[Saved data entries]
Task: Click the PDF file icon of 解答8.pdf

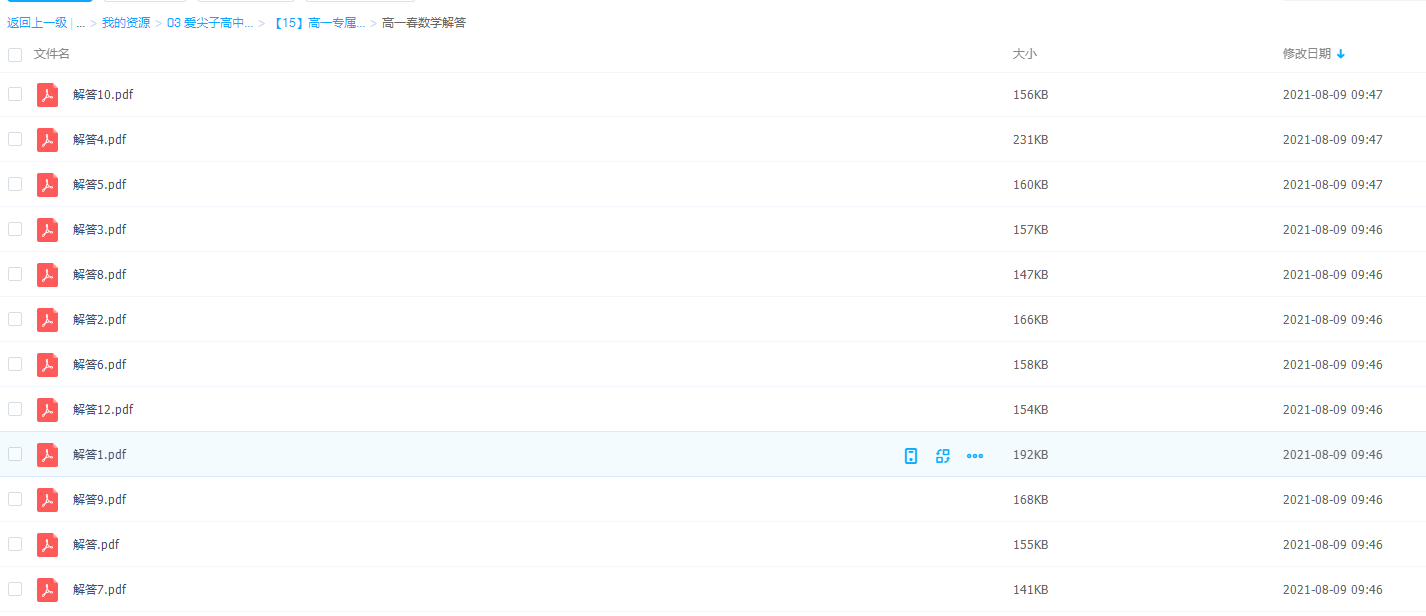Action: [47, 275]
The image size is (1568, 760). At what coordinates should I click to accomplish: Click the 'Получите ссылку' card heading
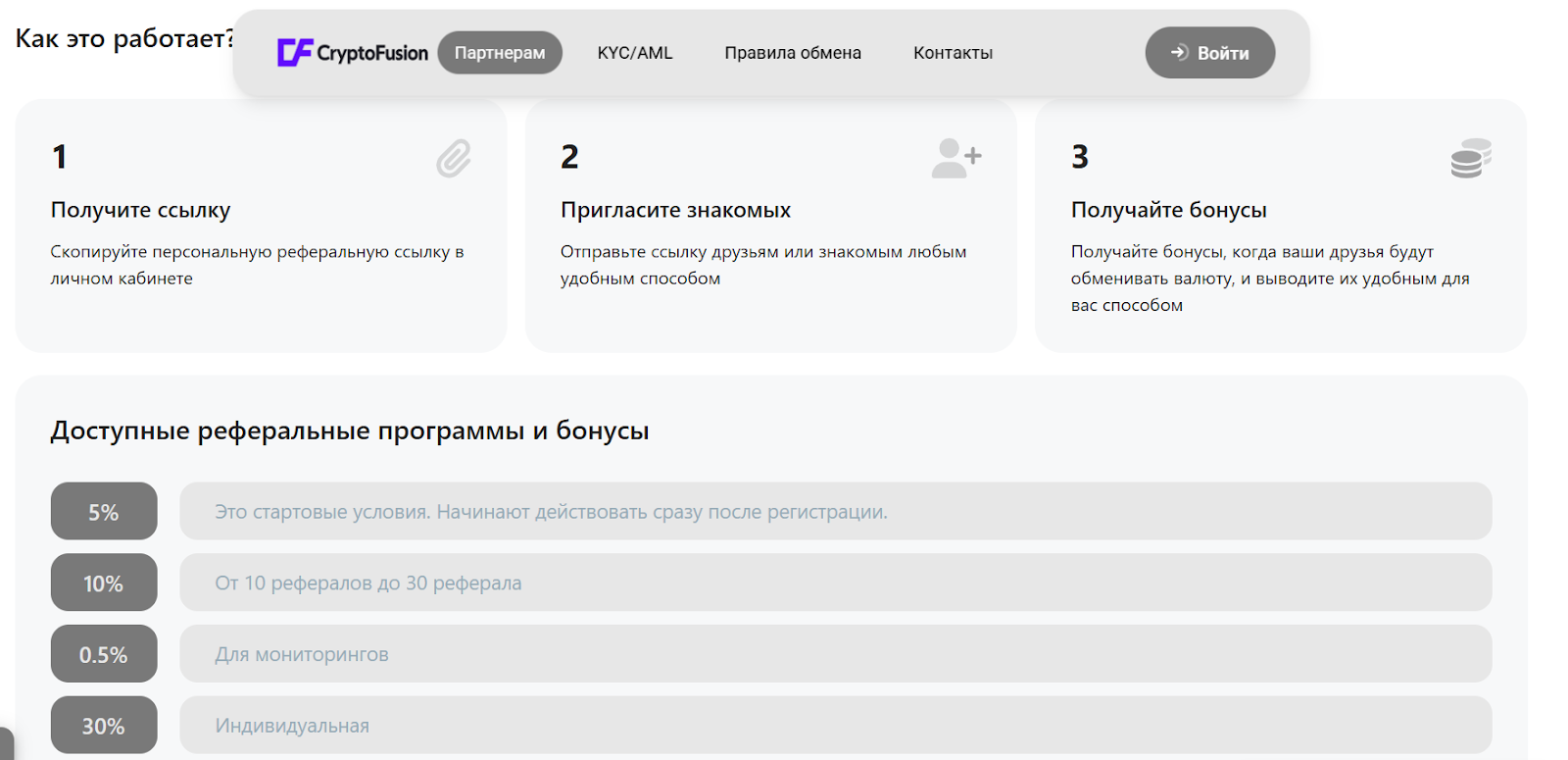click(x=141, y=210)
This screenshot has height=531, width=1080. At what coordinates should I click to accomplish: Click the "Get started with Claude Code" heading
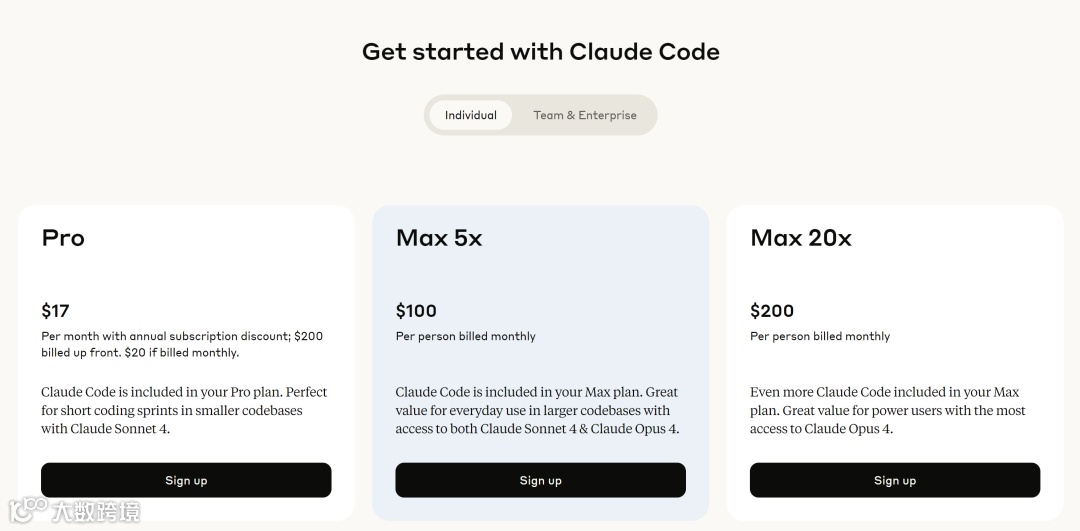pos(540,52)
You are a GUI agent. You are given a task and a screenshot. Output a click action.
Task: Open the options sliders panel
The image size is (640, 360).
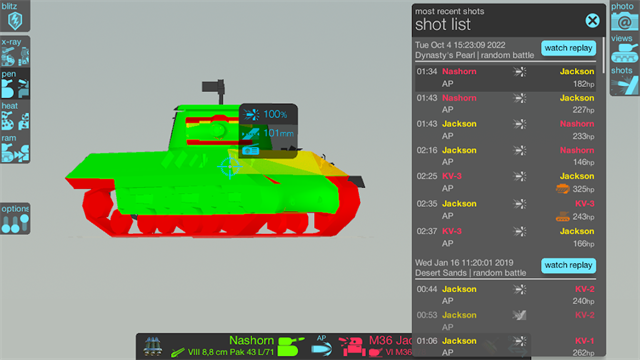pyautogui.click(x=15, y=218)
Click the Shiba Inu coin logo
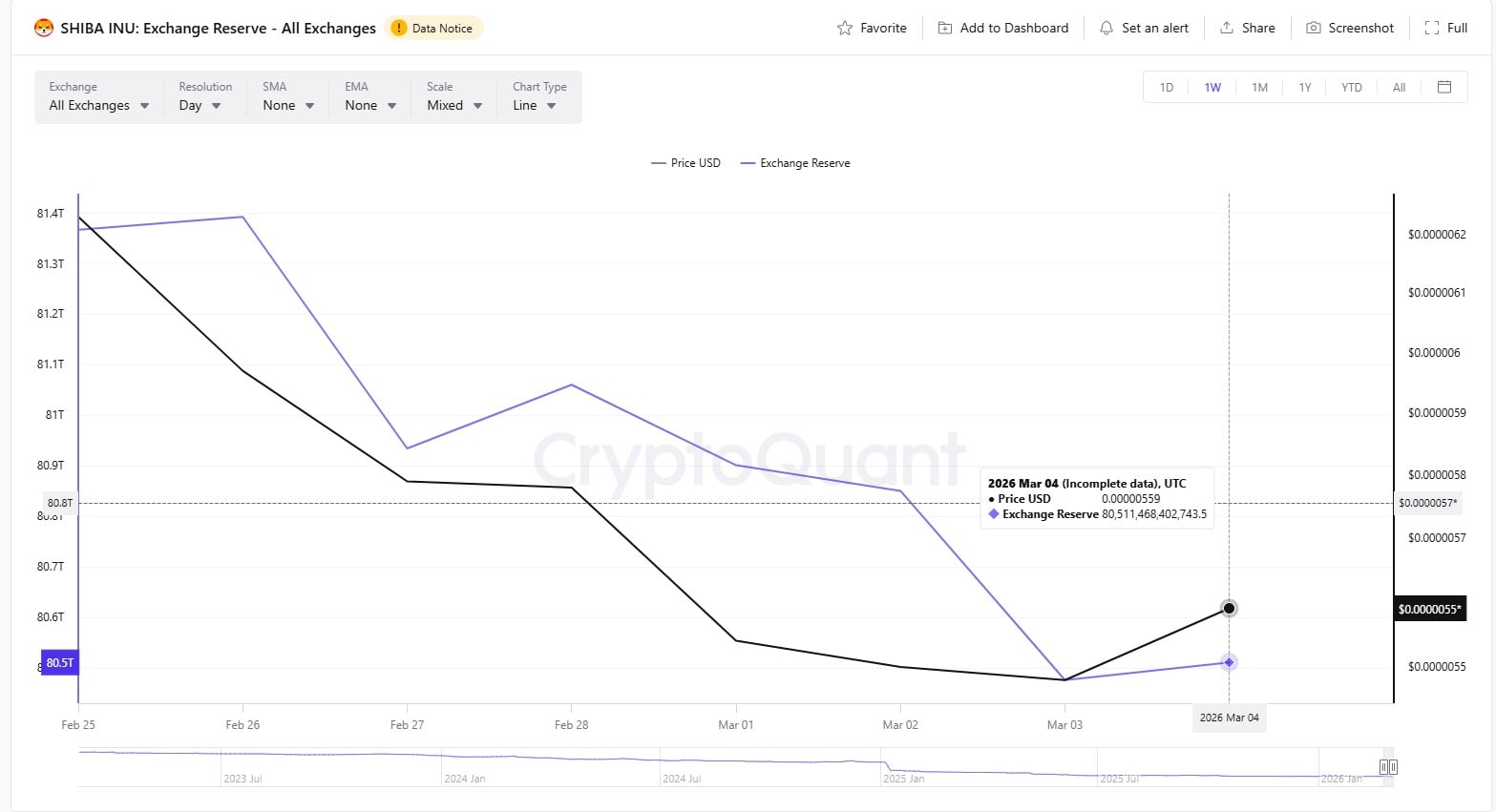The width and height of the screenshot is (1496, 812). (44, 29)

ACTION ITEM: Could you retype every record exactly, leaving the pictures out?

FINISHED EXERCISE:
Task: Click the PDF file icon of 解答8.pdf

Action: [47, 275]
The image size is (1568, 760). At what coordinates should I click to accomplish: Click the 'Получите ссылку' card heading
click(x=141, y=210)
This screenshot has height=531, width=1080. At what coordinates should I click to accomplish: Click the "Get started with Claude Code" heading
pos(540,52)
You are a GUI agent. You are given a task and a screenshot. Output a click action.
Task: Open the options sliders panel
The image size is (640, 360).
pyautogui.click(x=15, y=218)
Click the Shiba Inu coin logo
The width and height of the screenshot is (1496, 812). (44, 29)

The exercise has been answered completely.